## START Records provided

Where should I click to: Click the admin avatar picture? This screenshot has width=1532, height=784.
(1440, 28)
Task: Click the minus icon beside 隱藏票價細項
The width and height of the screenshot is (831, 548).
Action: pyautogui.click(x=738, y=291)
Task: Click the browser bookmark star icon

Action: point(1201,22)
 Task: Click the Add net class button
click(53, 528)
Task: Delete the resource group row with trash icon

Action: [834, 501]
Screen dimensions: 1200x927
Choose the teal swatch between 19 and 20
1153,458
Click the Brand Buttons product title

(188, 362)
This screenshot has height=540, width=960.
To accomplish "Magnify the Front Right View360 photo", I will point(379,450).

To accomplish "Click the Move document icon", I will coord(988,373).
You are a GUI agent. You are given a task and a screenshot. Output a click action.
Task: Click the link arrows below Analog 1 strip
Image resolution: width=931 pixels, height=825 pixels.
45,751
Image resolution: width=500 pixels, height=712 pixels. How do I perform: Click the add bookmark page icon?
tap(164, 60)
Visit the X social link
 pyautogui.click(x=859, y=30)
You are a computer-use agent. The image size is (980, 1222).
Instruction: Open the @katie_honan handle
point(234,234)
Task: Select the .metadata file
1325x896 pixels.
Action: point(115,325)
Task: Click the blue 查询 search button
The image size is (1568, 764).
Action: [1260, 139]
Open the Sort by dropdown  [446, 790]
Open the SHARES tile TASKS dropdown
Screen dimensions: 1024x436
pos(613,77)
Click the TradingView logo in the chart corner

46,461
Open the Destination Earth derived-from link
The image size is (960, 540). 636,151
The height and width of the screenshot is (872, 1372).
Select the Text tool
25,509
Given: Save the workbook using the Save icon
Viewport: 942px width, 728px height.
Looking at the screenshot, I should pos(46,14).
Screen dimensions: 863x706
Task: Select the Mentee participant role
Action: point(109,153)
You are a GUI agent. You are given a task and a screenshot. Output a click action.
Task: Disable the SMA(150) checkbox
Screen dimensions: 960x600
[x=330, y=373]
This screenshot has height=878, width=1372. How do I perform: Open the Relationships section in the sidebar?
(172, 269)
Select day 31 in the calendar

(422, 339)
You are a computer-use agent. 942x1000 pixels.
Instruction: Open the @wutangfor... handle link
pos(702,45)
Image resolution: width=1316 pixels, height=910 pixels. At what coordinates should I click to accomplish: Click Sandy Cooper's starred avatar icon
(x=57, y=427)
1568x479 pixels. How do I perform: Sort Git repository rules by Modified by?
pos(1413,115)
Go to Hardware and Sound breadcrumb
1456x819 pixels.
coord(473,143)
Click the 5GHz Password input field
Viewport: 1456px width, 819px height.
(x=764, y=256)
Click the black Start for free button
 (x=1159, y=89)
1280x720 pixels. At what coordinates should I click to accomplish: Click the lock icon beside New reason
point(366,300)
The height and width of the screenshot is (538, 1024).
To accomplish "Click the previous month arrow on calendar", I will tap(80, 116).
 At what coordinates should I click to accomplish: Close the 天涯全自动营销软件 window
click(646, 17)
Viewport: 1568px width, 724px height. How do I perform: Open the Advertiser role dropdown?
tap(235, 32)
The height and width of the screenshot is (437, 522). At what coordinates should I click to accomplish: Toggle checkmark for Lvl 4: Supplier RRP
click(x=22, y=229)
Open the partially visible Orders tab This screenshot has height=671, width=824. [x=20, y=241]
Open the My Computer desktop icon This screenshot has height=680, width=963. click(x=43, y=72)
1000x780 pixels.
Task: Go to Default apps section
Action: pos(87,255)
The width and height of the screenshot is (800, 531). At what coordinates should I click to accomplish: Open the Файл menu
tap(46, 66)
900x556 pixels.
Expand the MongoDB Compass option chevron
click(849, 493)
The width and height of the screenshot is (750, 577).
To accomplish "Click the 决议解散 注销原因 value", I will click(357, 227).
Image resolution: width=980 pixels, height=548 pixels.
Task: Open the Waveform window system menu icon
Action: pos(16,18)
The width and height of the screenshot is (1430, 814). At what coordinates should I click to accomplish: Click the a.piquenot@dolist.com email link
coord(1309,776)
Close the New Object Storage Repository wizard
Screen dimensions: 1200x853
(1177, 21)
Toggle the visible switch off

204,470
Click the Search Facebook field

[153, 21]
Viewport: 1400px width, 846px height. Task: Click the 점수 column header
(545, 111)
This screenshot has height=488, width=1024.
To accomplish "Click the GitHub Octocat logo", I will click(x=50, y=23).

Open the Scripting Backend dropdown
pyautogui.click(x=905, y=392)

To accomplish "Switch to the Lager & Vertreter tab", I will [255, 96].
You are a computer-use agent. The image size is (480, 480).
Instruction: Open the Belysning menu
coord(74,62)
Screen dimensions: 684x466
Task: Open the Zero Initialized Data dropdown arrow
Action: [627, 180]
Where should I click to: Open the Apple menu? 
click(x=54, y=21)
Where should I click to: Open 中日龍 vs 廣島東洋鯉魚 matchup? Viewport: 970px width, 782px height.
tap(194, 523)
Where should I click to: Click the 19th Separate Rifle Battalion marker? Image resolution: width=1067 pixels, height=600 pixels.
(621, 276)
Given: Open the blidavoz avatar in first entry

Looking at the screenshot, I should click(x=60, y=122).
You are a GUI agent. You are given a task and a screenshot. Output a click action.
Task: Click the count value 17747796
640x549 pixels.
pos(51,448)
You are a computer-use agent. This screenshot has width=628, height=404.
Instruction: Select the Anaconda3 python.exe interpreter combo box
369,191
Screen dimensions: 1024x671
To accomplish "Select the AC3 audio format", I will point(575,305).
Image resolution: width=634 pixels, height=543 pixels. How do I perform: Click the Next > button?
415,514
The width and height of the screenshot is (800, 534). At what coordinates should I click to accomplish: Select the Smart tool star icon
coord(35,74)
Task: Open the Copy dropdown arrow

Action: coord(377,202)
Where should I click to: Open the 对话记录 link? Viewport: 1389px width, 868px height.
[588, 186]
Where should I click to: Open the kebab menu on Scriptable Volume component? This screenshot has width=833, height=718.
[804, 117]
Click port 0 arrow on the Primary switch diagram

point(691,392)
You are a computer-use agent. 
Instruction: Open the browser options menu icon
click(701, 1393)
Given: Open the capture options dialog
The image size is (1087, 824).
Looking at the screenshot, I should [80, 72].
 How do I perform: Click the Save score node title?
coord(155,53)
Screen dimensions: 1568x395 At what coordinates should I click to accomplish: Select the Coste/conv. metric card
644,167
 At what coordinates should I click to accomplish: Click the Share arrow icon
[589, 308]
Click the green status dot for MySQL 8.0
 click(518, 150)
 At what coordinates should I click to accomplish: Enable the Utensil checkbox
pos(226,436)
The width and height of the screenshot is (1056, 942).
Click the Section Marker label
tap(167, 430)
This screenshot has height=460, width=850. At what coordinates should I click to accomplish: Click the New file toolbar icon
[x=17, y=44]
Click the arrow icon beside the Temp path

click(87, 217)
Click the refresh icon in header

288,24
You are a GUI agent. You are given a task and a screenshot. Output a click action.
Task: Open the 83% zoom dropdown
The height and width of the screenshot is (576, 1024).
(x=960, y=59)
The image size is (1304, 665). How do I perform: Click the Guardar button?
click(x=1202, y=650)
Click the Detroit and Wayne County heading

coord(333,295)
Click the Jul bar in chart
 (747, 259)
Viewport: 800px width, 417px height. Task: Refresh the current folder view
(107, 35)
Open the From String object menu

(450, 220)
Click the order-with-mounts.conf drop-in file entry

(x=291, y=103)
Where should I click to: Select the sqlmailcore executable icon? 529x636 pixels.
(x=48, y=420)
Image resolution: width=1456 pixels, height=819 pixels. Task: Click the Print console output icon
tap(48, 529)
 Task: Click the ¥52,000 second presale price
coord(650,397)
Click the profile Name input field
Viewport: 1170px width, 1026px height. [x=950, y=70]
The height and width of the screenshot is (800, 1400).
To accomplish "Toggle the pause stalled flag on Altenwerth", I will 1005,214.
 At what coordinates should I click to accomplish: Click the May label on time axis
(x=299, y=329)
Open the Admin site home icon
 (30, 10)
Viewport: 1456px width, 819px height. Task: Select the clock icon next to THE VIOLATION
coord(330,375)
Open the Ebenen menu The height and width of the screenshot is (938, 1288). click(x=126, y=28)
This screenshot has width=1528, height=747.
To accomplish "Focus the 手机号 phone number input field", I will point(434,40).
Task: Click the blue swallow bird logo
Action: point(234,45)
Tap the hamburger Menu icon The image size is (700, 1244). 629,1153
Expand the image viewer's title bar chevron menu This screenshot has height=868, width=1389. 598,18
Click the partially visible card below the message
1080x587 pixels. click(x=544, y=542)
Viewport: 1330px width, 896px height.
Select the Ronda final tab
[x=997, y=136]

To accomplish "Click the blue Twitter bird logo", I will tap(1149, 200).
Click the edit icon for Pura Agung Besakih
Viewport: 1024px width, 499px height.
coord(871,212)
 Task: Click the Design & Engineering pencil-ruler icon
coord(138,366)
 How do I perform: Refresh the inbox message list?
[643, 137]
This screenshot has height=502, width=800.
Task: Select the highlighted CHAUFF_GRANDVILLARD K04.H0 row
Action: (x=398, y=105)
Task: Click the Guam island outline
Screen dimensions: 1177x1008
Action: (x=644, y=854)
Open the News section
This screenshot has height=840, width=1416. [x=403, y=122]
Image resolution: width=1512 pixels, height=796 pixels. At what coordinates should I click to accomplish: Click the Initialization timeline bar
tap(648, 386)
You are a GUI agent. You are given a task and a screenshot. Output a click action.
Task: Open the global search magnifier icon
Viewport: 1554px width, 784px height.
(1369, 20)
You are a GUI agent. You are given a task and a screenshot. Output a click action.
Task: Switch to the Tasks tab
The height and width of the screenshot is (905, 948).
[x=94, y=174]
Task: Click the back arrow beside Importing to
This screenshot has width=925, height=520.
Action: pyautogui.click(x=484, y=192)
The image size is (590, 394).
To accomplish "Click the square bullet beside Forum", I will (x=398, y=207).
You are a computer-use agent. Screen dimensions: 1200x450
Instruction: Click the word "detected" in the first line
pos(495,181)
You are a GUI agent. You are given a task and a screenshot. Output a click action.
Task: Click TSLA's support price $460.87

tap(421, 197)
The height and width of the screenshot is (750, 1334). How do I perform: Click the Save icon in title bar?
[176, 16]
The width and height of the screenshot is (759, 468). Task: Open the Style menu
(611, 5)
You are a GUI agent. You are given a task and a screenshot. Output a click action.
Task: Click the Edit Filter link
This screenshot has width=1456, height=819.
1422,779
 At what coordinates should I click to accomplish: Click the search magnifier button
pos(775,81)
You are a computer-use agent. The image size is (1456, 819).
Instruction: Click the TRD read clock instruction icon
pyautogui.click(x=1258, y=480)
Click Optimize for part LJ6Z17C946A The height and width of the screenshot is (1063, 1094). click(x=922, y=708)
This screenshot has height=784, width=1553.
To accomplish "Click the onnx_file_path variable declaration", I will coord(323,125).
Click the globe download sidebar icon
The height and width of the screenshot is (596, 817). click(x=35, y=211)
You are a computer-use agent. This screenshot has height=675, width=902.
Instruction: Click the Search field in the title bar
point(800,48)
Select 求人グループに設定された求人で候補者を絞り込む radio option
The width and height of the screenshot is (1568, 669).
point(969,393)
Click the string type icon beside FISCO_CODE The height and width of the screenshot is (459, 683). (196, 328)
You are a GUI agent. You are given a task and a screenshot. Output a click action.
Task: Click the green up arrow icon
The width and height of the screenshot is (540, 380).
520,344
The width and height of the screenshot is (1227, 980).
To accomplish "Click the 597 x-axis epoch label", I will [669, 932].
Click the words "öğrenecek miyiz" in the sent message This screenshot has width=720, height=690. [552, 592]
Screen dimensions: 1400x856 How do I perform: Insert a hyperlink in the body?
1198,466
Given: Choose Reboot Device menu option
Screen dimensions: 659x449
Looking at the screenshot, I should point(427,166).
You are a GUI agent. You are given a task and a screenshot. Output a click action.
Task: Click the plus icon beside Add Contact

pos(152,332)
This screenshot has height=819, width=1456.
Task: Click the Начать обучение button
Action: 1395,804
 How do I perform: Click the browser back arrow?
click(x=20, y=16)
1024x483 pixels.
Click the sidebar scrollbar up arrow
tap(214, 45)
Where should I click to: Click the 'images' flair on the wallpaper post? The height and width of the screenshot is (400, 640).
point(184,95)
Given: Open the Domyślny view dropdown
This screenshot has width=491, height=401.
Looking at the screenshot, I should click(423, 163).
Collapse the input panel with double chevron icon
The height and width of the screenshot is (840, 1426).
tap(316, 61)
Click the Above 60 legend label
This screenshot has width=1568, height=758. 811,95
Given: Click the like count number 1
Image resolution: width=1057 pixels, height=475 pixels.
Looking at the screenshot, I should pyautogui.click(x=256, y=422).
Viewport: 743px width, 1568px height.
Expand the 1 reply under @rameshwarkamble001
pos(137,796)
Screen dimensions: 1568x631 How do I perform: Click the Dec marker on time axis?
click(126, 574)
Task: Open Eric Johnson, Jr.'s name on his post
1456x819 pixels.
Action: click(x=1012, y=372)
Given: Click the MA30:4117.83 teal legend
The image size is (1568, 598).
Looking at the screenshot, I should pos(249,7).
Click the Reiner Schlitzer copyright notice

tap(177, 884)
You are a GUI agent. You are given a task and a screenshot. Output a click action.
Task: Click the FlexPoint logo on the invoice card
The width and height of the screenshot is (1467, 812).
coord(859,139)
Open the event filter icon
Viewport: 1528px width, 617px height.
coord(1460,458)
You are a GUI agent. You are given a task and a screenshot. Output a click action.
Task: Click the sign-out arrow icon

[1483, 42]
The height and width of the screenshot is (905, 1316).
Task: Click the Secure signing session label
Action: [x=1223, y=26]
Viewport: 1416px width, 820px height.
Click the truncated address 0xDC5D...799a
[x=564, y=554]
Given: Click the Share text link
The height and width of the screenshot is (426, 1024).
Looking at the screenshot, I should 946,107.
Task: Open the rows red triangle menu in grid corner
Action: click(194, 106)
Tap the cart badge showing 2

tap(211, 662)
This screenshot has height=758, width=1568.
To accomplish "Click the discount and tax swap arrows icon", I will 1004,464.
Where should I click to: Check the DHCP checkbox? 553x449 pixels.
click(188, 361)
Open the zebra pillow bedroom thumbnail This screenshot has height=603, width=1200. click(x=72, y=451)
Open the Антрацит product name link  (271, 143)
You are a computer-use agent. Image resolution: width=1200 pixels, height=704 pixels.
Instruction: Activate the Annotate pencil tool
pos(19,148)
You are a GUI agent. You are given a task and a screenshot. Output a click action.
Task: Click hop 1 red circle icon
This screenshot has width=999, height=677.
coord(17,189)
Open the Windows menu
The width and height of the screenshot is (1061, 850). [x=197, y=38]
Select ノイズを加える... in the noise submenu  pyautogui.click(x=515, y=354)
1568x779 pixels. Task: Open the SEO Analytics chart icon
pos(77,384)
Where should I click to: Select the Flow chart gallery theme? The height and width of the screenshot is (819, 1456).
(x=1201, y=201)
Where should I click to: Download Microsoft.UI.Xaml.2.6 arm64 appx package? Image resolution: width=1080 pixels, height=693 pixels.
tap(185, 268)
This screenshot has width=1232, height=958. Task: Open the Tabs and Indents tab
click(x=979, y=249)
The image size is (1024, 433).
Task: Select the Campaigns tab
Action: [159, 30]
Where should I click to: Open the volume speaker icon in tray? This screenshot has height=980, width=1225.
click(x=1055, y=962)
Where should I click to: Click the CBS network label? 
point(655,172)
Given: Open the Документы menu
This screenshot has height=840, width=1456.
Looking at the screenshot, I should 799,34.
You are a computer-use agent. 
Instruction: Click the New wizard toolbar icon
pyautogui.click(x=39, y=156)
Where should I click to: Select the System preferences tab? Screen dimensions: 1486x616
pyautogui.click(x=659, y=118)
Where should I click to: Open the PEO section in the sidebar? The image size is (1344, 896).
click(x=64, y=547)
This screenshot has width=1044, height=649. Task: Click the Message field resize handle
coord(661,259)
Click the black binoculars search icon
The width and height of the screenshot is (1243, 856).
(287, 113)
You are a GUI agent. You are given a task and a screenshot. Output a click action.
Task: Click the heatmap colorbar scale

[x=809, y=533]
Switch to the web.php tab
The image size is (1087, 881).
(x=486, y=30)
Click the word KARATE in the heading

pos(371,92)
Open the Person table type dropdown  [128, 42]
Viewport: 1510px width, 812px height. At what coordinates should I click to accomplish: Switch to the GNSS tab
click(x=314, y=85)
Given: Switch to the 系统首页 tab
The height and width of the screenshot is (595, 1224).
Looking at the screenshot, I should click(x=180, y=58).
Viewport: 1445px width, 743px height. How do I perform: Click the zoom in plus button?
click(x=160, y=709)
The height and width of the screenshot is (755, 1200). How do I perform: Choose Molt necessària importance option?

## END Records provided

◆ **Your goal**:
From the listing above, pick out every line that contains the string "role", matching its case exactly.

◆ **Task response**:
Task: Select the Mentee participant role
Viewport: 1568px width, 724px height. How do I perform: Open the Advertiser role dropdown?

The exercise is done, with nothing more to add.